The students organized the effort after Falwell, a longtime Trump supporter, defended the president's response to a bloody white nationalist rally in Charlottesville, Virginia, last weekend.
While many criticized Trump for saying "both sides" were responsible for the Charlottesville violence, Falwell tweeted,"The truth as stated by @realdonaldtrump is that violent white supremacists, Nazi, KKK and similar hate groups are pure evil and un-American."
He later said Trump "does not have a racist bone in his body."
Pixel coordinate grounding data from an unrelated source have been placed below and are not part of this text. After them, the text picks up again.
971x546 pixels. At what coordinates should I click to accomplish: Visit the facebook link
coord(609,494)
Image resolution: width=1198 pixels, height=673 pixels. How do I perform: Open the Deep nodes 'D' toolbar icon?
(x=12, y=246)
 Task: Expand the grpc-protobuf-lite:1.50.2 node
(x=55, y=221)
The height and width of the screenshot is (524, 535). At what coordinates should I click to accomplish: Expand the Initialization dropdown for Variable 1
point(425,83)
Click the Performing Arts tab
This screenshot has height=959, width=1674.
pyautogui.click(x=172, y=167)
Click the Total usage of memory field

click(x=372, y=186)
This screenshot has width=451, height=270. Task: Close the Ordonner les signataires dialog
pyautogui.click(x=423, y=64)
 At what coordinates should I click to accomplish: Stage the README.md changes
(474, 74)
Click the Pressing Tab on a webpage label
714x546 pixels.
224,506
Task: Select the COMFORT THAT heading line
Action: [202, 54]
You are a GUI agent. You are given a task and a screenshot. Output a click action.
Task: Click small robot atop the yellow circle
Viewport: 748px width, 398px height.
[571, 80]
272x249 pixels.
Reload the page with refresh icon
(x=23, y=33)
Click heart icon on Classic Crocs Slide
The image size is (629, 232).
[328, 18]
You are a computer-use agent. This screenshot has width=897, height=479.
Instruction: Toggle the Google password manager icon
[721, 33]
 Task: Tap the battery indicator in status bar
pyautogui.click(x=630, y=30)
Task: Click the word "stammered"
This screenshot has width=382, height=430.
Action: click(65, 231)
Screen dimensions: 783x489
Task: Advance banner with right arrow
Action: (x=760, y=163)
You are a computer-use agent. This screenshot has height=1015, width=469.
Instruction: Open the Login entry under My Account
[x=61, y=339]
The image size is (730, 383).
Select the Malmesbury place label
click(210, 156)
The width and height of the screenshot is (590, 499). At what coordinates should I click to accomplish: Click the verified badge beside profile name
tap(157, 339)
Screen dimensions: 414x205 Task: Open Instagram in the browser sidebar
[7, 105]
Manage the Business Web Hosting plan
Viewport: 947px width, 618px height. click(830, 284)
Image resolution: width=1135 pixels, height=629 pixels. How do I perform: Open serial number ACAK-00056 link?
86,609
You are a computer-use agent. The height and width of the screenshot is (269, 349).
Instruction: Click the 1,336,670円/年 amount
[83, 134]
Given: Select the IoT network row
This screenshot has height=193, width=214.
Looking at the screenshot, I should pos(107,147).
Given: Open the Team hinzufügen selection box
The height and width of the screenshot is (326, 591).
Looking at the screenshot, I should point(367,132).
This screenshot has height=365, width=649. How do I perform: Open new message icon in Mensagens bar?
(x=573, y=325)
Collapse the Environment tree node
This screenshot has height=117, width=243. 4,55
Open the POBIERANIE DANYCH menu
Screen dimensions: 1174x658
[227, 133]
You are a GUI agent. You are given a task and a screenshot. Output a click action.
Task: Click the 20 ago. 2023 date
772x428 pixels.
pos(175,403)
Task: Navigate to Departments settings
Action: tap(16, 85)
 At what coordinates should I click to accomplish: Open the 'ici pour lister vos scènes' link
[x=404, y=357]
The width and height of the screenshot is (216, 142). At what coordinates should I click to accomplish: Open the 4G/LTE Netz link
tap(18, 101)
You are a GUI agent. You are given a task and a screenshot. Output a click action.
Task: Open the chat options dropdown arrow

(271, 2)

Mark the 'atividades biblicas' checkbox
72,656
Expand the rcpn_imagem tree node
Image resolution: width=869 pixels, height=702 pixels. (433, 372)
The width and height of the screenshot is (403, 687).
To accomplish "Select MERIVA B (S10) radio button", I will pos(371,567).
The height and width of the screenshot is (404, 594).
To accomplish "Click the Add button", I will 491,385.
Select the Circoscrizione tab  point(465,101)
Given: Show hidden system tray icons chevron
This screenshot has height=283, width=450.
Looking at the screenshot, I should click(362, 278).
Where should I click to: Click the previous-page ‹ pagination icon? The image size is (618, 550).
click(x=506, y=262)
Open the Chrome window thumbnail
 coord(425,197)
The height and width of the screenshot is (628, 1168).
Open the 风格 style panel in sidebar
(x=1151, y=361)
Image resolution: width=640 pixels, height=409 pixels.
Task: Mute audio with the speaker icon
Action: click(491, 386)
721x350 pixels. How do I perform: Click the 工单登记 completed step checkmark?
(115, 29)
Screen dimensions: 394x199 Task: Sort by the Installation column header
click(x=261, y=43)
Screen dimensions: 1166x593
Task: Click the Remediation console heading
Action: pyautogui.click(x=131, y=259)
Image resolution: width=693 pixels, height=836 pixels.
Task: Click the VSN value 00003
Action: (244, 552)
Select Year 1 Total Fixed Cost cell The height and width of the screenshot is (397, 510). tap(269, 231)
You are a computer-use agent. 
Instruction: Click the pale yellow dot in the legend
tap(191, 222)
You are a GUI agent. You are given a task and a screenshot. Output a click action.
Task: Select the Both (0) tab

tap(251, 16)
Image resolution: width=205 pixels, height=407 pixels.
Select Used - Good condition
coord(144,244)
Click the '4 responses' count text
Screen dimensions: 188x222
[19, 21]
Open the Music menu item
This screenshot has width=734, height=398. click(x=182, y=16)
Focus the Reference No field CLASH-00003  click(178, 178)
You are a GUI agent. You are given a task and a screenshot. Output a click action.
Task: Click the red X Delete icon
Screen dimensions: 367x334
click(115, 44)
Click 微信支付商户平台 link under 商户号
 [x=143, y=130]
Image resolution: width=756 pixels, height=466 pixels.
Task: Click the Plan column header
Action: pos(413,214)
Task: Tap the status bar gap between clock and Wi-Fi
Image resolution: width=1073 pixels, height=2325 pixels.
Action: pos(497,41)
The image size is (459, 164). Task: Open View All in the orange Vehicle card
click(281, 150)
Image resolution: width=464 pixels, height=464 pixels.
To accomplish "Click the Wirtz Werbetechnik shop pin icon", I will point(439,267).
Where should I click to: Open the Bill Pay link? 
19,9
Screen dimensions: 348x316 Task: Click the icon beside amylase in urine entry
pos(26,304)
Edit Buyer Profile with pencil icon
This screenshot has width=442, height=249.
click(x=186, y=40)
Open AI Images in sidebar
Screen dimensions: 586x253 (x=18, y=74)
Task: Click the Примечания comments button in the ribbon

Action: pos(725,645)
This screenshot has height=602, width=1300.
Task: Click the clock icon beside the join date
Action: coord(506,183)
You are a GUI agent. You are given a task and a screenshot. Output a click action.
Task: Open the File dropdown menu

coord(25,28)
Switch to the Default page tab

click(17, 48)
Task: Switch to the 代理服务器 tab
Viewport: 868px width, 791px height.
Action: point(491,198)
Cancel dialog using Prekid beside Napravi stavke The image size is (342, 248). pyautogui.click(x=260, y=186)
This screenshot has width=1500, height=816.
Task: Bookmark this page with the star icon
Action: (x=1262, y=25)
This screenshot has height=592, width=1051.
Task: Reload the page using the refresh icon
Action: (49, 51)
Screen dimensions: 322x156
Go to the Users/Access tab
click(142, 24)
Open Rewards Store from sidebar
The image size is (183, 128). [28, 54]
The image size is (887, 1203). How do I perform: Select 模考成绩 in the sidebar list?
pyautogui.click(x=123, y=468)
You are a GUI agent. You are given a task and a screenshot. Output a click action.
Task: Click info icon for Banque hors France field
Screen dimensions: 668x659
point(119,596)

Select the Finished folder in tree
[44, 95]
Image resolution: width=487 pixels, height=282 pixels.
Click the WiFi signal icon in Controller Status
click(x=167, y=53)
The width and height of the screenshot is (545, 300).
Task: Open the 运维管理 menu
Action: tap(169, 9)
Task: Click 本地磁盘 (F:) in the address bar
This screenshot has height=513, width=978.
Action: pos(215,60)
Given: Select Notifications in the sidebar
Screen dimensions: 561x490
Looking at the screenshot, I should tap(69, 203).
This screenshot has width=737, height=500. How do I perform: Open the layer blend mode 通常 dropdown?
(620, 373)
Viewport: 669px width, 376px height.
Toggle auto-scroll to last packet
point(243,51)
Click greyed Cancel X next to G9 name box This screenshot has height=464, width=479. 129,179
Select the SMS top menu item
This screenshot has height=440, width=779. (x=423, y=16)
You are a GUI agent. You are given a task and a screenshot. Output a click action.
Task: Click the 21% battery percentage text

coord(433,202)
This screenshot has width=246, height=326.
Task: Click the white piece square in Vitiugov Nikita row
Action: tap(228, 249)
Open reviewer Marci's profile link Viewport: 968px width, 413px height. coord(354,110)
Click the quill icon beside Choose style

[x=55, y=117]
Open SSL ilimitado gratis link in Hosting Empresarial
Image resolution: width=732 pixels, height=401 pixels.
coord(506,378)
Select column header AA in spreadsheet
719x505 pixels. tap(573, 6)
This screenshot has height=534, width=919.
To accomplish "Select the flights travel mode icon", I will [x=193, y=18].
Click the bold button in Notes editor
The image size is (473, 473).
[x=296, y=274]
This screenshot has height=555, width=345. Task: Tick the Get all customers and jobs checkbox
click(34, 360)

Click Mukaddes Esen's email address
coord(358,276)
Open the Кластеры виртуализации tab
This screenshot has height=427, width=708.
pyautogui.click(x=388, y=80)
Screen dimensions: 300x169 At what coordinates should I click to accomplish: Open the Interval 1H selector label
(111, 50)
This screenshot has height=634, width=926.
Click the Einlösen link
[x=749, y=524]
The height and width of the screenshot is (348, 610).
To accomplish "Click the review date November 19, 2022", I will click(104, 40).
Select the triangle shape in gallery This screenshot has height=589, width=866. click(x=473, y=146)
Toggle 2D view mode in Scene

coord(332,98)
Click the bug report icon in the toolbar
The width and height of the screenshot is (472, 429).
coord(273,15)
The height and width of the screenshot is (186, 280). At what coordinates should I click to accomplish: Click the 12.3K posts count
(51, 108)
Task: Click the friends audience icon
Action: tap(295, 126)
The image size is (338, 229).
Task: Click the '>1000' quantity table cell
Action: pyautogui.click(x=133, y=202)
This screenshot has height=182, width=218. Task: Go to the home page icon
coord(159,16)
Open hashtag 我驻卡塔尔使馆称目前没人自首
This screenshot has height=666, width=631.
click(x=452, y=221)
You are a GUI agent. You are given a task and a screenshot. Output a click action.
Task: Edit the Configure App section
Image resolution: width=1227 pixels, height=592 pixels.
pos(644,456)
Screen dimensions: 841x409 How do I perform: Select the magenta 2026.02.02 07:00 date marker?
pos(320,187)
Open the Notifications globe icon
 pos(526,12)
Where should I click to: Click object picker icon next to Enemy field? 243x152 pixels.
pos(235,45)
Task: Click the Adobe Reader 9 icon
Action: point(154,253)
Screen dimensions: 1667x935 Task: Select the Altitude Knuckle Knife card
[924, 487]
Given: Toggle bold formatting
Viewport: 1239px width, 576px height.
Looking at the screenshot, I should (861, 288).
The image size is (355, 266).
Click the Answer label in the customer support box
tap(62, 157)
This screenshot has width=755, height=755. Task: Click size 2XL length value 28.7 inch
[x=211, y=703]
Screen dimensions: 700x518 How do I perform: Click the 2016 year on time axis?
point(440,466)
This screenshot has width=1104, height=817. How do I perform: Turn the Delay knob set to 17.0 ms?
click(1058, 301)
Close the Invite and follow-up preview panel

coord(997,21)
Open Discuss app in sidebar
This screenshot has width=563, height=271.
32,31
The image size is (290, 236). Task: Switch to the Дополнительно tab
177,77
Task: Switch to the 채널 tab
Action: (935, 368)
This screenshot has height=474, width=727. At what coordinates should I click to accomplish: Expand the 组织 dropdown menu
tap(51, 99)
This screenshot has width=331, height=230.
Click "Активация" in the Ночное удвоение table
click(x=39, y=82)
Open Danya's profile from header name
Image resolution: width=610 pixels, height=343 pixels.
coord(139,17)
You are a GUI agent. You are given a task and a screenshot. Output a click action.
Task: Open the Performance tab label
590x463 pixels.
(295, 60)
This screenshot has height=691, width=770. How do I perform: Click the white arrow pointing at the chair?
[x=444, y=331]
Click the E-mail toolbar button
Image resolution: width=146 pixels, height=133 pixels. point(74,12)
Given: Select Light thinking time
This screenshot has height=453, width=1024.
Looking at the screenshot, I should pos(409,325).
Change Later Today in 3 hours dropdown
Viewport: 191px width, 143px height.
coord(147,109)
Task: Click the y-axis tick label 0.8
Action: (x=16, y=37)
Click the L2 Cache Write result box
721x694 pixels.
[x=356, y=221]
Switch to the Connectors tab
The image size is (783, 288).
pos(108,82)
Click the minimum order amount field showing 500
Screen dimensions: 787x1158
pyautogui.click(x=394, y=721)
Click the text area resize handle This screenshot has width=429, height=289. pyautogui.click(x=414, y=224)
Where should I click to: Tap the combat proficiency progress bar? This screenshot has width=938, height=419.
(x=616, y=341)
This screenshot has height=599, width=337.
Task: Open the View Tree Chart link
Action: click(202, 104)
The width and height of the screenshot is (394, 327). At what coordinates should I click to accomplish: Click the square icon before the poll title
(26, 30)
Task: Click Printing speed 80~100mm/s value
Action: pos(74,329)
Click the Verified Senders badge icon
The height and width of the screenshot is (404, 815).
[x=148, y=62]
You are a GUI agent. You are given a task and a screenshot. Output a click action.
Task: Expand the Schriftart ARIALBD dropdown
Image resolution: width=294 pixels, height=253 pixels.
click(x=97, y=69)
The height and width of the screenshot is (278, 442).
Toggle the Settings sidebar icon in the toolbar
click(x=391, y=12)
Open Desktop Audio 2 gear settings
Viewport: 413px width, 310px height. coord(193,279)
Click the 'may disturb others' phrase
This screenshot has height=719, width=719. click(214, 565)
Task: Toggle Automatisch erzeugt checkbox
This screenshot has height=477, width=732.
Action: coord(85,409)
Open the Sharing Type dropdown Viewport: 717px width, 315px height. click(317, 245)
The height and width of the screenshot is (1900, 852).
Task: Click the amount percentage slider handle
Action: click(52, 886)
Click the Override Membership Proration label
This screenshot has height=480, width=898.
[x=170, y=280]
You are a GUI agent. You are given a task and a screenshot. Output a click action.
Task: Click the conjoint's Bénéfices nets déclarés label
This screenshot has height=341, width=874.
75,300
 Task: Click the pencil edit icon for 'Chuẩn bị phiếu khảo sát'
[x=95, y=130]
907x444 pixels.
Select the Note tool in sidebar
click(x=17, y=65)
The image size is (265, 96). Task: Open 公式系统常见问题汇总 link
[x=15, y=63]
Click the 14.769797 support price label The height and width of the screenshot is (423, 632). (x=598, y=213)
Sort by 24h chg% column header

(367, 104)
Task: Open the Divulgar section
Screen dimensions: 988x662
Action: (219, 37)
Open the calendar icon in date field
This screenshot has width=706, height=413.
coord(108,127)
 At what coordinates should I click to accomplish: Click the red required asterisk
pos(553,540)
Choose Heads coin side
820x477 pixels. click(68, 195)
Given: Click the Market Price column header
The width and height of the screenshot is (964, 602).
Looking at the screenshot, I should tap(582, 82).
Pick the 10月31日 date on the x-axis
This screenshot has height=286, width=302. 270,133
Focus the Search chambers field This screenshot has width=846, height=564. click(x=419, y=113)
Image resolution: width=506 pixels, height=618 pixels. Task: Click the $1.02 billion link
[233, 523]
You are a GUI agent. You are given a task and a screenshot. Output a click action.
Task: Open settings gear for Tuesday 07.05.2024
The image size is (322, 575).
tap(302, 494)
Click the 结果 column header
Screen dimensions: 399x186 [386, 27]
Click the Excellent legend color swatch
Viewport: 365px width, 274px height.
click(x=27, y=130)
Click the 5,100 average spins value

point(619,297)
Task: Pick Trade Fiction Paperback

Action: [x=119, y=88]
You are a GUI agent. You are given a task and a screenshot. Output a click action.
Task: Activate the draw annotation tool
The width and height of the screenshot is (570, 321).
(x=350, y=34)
"I know him well. He loves all people," he said Monday in an interview with Fox & Friends, adding that Trump made "very clear" who the culprits were because he called out 'the Nazis, the white supremacists, the KKK members by name.'
Chris Gaumer, a former Student Government Association president and 2006 graduate, told NPR the decision to return his diploma was simple.
"I'm sending my diploma back because the president of the United States is defending Nazis and white supremacists," Gaumer said. "And in defending the president's comments, Jerry Falwell Jr. is making himself and, it seems to me, the university he represents, complicit."
Georgia Hamann, a 2006 Liberty graduate who works as an attorney in Phoenix, said a friend of hers started the movement and said she believes more students will join the cause.
"Our hope is that the moderate alumni of the school, folks who are moderate Republicans ... will call on the school to manage this situation better, to rebuke Mr. Falwell for his apparent inability to distinguish between what's politically incorrect, as he puts it, and what's morally correct," Hamann said.
The group has also written letter to university officials calling on Falwell to repudiate Trump's remarks, NPR reported.
Reads the letter: "While this state of affairs has been in place for many months, the Chancellor's recent comments on the attack upon our neighbors in Charlottesville have brought our outrage and our sorrow to a boiling point. During the Unite the Right rally in Charlottesville, white supremacists, nationalists, and neo-Nazis perpetrated brutal violence against anti-racist protesters, murdering one woman and injuring many. Instead of condemning racist and white nationalist ideologies, Mr. Trump provided equivocal and contradictory comments. The Chancellor then characterized Mr. Trump's remarks, which included the claim that some of the persons marching as white nationalists and white supremacists at the rally were 'very fine people,' as 'bold' and 'truthful.' This is incompatible with Liberty University's stated values, and incompatible with a Christian witness."
Falwell, who invited Trump to give the first commencement speech of his term as president to Liberty University graduates, also told Starnes said he is "proud" of Trump for calling out evil by its name.
He accused the media of portraying Charlottesville as a "philosophical war between liberals and conservatives, Republicans and Democrats, blacks and whites, Jews and gentiles" when in reality, it's "just good versus evil and we all need to we all need to be united in fighting any form of terrorism whether it's Timothy McVeigh or Islamic radicals flying planes into buildings."